Jacob Sørensen (born 27 December 1974) is a Danish race walker who specialized in the 50 kilometres distance. He competed at three World Championships and two European Championships.

==Career==
He came up in the club MK Nørrevang in Randers, together with Claus Jørgensen; they were coached by Kaj Thomsen. They both later switched clubs to Sønder Omme IF.

He finished thirteenth at the 1993 European Junior Championships. Having finished lowly at the 1993 and 1997 IAAF World Race Walking Cups, he finished 26th at the 1998 European Race Walking Cup and 23rd at the 1998 European Championships. Following a 56th place at the 1999 IAAF World Race Walking Cup, he was disqualified at the 1999 World Championships.

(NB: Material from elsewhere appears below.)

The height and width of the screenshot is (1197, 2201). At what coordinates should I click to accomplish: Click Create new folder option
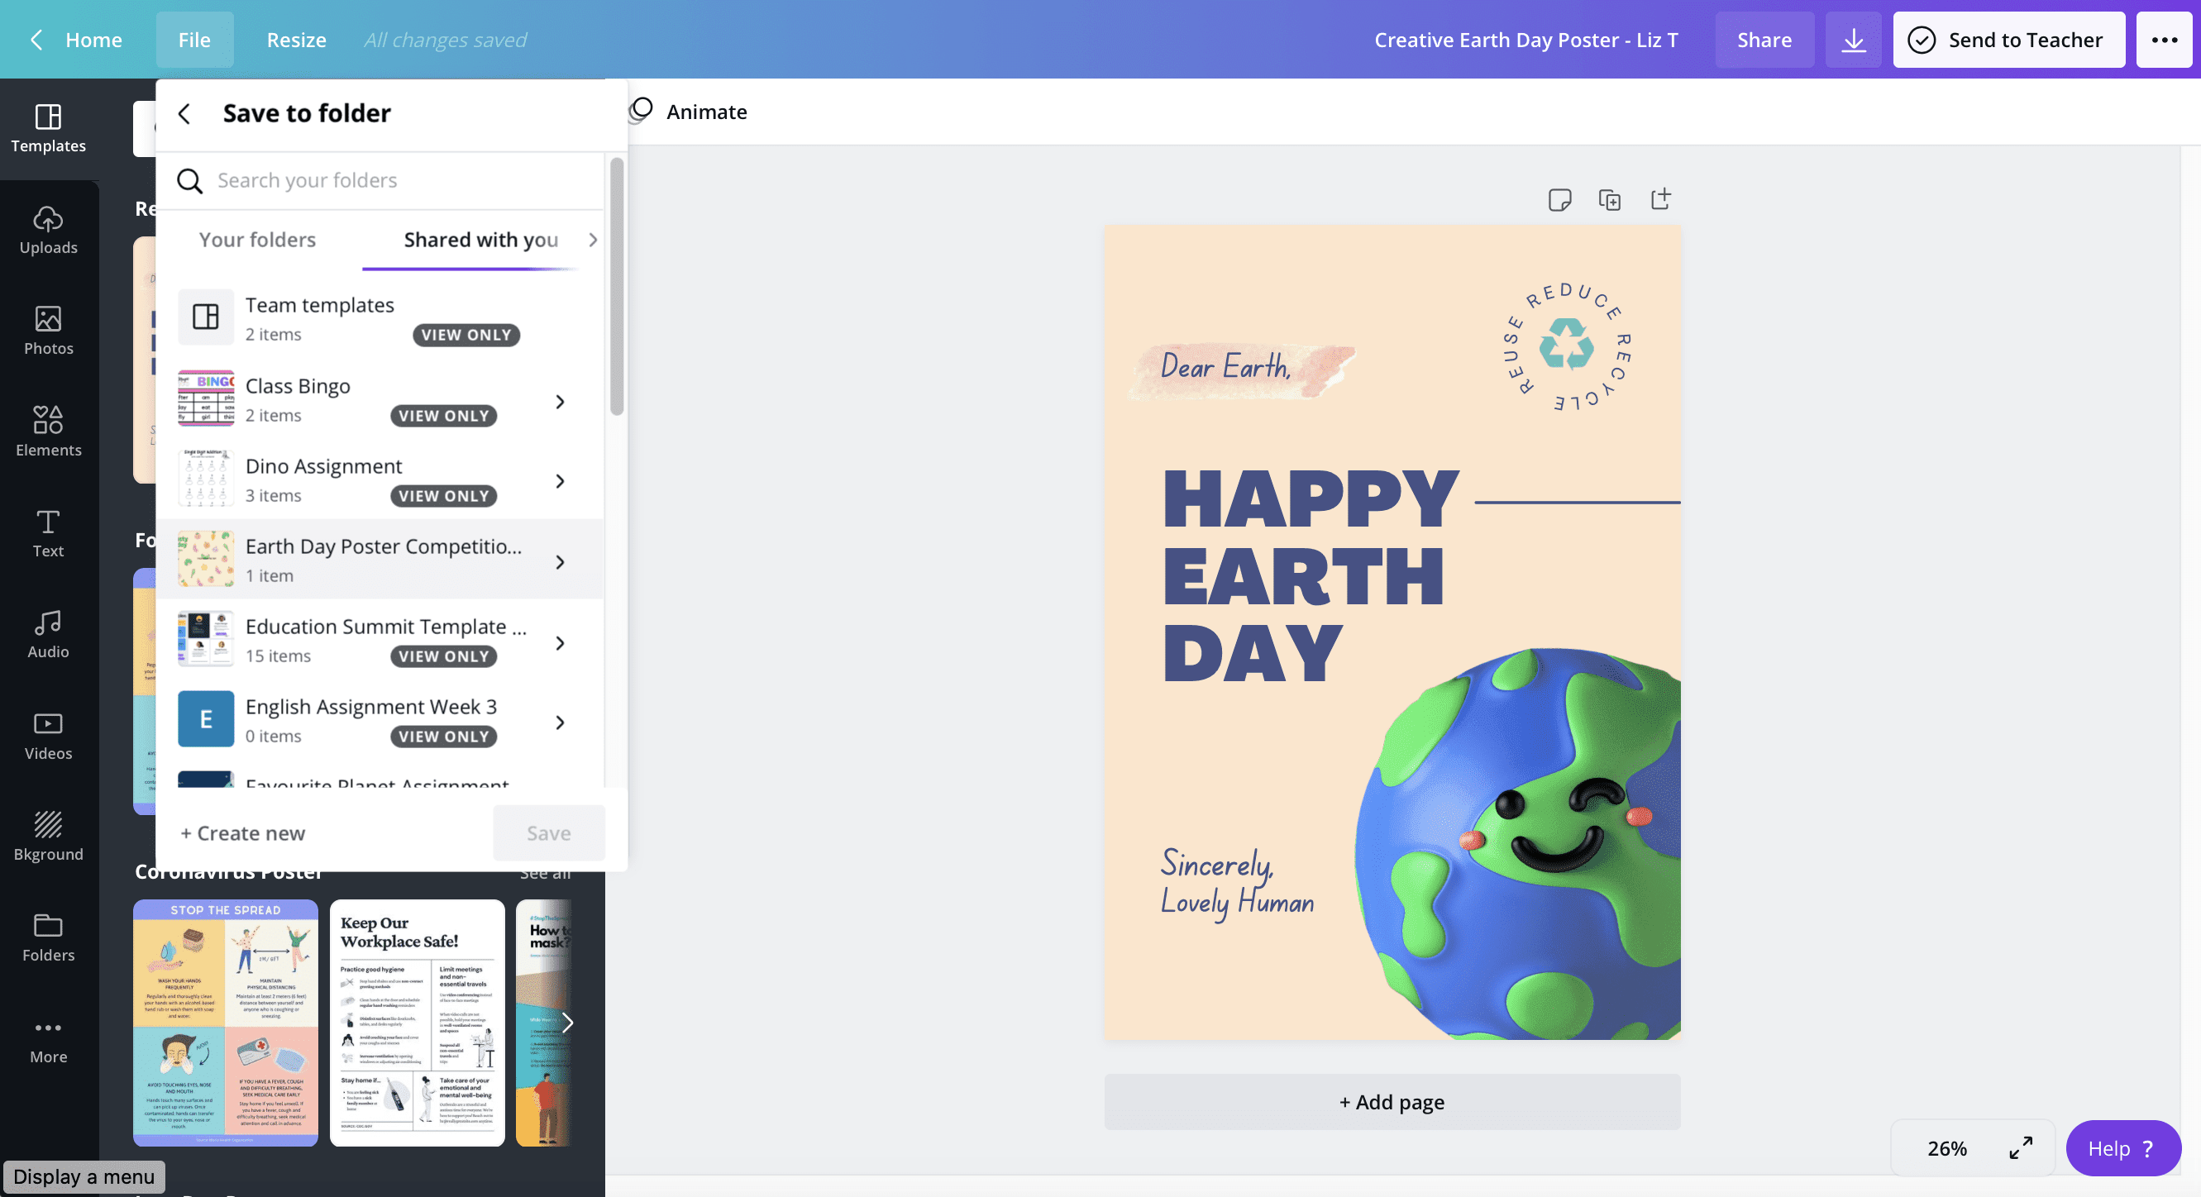[x=242, y=833]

In 2000 he recorded his first sub-4 hour race of 3:58:09 hours, finishing 16th at the 2000 European Race Walking Cup in Eisenhüttenstadt. A 33rd place from the 2001 European Race Walking Cup was improved to a 22nd place at the 2001 World Championships, but he was then disqualified again at the 2002 European Championships. Jyllands-Posten posed the question if Sørensen was the last Danish race walker on elite level.

His goal at the World Championships was to walk in a sub-4 hour time, which would qualify him for the 2004 Olympics. However, he had not been able to train with 250 kilometres a week, only 220–230. He was disqualified in the 50 kilometres event. According to Ritzau, he had been on track for a sub-4 hour time. He then did not finish the 2004 IAAF World Race Walking Cup, as well as failing to finish two events in Dudince and Dublin, and did not enter the Olympics. After that, Sørensen became Danish and Nordic champion, but his last major competition was the 2007 European Race Walking Cup where he finished 50th.

Jacob Sørensen still holds the Danish record in the 50 kilometres. All the other records, from 5000 metres track up to 30 kilometres road, are held by Claus Jørgensen.